Screenshot grounding data
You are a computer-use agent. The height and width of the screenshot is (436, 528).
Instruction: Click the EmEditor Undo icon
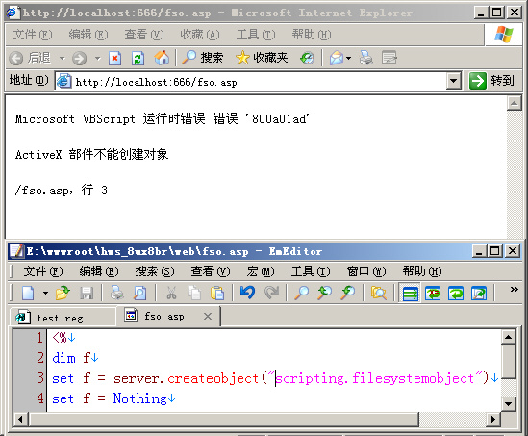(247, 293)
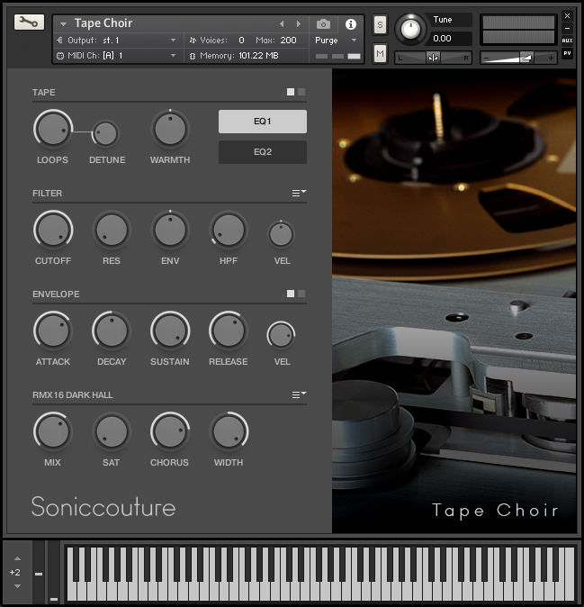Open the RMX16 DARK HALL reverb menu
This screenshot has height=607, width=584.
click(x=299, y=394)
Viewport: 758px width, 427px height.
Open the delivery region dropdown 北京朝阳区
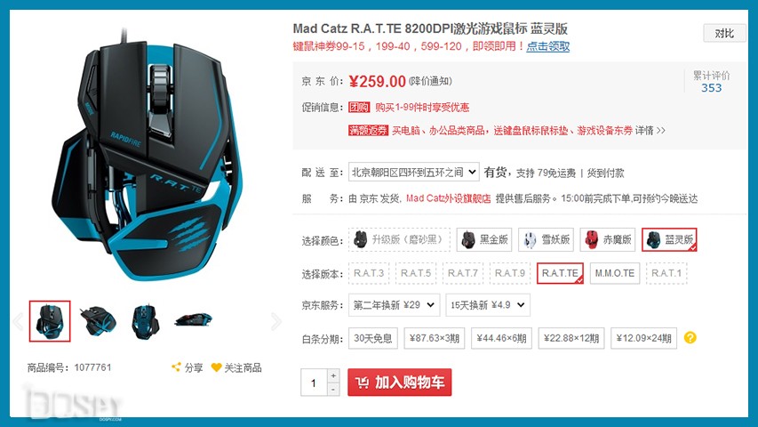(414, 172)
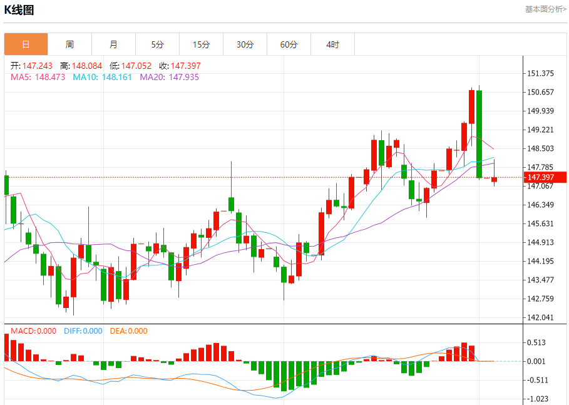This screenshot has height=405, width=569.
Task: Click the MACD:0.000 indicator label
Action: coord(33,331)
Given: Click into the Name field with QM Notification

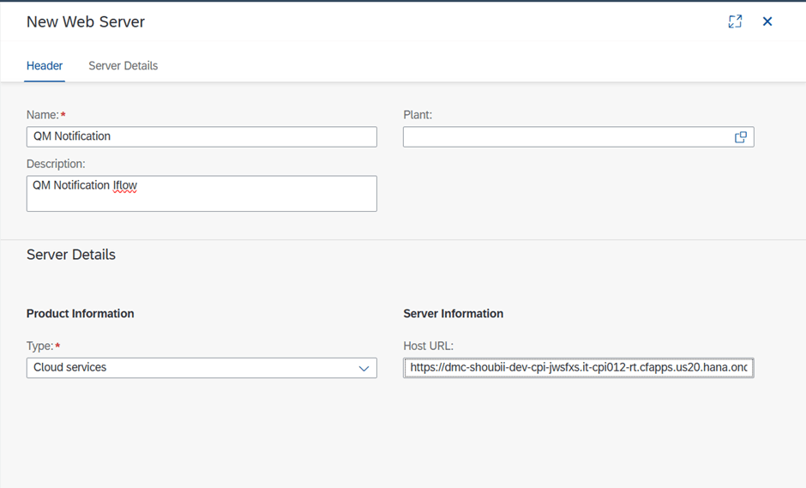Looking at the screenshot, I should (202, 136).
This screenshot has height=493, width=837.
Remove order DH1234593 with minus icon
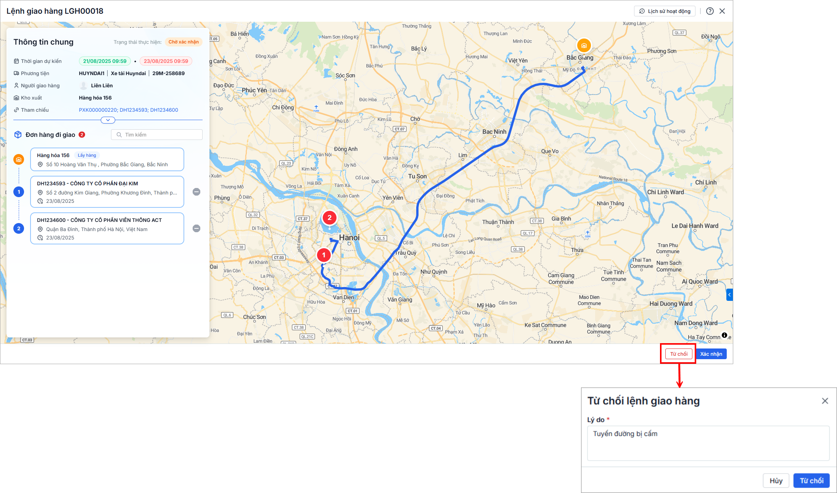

▶ **Exercise objective**: Reproduce every entry word for word, but skip any pictures.

▶ **Solved problem**:
You are a computer-use agent. The height and width of the screenshot is (436, 528).
Instruction: Click the EmEditor Undo icon
(247, 293)
Open the RMX16 DARK HALL reverb menu
This screenshot has height=607, width=584.
click(x=299, y=394)
Viewport: 758px width, 427px height.
Open the delivery region dropdown 北京朝阳区
(414, 172)
This screenshot has height=405, width=569.
Task: Click the MACD:0.000 indicator label
Action: coord(33,331)
Given: Click into the Name field with QM Notification

Looking at the screenshot, I should (202, 136).
This screenshot has height=493, width=837.
Remove order DH1234593 with minus icon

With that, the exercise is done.